### SELECTION
Becoming a Peer Reviewer for NIGMS

NIH’s Center for Scientific Review (CSR) is not the only locus for the review of grant applications–every institute and center has its own review office, as well. Here at NIGMS, the Office of Scientific Review (OSR) handles applications for a wide variety of grant mechanisms and is always seeking outstanding scientists to serve as reviewers. If you’re interested in reviewing for us, here’s some information that might help.

What does OSR do?

Each year, our scientific review officers (SROs) schedule around 55 meetings to review 700-800 applications representing every scientific area within the NIGMS mission. The number of reviewers per panel ranges from 5 to 30, depending in part on the type of applications.

We organize reviews for grant programs that include undergraduate, predoctoral and postdoctoral research training and education; large-scale research projects; research centers; research capacity- and diversity-building; and research career development. We also handle applications in response to requests for applications.

### DATA SHOWN
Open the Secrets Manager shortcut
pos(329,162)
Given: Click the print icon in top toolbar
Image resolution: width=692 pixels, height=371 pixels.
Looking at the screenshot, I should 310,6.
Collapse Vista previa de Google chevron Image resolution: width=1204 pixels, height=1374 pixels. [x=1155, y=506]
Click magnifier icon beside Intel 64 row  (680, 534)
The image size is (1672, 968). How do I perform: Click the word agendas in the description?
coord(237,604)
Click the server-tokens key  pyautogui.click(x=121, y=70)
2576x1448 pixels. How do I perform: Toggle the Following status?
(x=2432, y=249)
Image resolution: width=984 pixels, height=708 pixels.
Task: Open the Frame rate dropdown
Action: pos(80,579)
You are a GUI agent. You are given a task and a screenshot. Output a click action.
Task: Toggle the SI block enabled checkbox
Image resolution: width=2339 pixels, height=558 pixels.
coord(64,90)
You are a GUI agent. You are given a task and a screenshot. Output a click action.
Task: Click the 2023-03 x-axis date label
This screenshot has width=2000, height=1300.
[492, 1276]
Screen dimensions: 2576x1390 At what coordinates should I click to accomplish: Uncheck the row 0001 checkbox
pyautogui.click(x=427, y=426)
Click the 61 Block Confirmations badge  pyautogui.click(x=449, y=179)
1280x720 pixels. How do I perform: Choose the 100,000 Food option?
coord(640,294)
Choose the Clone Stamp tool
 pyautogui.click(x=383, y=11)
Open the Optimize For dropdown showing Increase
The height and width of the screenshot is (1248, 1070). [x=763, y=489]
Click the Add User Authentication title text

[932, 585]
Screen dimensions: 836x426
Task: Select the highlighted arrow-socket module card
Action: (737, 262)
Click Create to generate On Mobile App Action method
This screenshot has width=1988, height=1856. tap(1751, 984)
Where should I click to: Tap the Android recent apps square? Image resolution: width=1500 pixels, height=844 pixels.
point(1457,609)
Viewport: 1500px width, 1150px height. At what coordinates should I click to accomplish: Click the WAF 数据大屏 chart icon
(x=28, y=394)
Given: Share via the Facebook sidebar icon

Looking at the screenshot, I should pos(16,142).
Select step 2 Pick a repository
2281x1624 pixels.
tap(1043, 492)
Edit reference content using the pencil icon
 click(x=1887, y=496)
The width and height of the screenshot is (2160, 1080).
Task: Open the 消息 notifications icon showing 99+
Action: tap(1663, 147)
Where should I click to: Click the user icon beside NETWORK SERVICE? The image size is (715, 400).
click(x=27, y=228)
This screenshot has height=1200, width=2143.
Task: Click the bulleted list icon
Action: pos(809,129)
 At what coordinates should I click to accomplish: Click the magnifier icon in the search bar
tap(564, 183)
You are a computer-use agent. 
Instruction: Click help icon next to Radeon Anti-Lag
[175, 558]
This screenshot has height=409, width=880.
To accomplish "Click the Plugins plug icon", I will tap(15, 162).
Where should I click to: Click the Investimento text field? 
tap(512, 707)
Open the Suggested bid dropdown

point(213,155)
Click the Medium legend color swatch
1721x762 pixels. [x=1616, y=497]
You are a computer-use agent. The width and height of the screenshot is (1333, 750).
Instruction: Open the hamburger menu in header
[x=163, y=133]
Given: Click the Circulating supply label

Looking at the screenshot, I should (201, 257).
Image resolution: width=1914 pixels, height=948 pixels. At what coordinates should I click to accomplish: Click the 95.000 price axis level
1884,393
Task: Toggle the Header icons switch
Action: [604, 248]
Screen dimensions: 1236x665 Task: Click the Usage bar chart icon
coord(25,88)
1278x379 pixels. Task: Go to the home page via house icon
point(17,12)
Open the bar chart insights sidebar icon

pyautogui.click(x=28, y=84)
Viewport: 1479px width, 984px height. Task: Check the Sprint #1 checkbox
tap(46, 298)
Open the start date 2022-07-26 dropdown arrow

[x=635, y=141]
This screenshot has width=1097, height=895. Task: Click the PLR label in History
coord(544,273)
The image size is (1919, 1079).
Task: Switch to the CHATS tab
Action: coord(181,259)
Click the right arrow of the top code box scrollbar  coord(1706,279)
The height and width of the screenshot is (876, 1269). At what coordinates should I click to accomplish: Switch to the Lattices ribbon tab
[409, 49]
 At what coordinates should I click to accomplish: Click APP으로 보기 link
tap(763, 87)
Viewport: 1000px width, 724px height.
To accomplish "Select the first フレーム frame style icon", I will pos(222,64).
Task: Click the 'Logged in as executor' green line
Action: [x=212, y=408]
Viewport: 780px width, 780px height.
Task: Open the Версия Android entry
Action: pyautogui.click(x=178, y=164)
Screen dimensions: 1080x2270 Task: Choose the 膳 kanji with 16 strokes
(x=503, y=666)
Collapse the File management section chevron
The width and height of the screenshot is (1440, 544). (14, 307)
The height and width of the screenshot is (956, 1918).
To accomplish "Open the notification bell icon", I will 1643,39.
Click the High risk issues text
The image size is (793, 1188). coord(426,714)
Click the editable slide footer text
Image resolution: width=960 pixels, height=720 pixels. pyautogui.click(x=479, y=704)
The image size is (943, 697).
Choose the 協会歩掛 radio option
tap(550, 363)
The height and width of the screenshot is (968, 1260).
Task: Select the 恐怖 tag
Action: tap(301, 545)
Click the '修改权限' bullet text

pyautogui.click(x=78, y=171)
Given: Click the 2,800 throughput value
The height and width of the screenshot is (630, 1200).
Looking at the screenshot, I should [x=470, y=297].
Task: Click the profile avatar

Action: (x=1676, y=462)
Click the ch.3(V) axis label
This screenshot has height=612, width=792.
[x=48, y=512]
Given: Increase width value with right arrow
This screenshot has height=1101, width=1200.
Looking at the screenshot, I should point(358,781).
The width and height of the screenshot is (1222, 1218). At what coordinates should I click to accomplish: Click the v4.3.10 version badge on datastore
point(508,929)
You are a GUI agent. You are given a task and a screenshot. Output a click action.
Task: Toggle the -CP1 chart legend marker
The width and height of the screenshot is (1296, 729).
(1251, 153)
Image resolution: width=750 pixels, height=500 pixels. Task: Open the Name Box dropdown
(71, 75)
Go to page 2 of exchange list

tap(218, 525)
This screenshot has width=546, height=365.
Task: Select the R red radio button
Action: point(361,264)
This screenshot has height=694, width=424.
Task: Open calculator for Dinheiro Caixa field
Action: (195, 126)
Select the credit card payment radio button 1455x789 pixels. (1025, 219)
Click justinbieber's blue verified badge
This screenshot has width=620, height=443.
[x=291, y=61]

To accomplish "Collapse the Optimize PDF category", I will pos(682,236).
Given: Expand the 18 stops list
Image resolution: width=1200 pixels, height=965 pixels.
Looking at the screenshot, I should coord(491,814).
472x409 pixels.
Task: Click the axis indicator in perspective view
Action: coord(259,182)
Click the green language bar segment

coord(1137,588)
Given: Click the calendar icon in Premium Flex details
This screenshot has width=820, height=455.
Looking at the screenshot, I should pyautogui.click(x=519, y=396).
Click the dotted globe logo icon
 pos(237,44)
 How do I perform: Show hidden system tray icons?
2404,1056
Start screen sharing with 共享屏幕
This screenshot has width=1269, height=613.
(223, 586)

### SHORT TASK
Resume the piece on becoming a peer reviewer for NIGMS, picking up right after its last sentence.

### THE RESULT
With the exception of the research training and education programs, we do not have standing review groups. Most of our review meetings are one-time special emphasis panels that may meet in person or convene by phone or video. The diversity of science we review often means that different expertise, and thus different reviewers, must be assembled for every review.

What does NIGMS look for in a reviewer?

The general qualifications for being a reviewer are your own current or recent research funding from NIH or another organization, a track record of published research and an interest in a broad range of science. Reviewers must be committed to objectivity and fairness and be willing to provide thoughtful and constructive critiques. We also want our panel members to represent diverse institutions and backgrounds.

Why should I be a reviewer for NIGMS?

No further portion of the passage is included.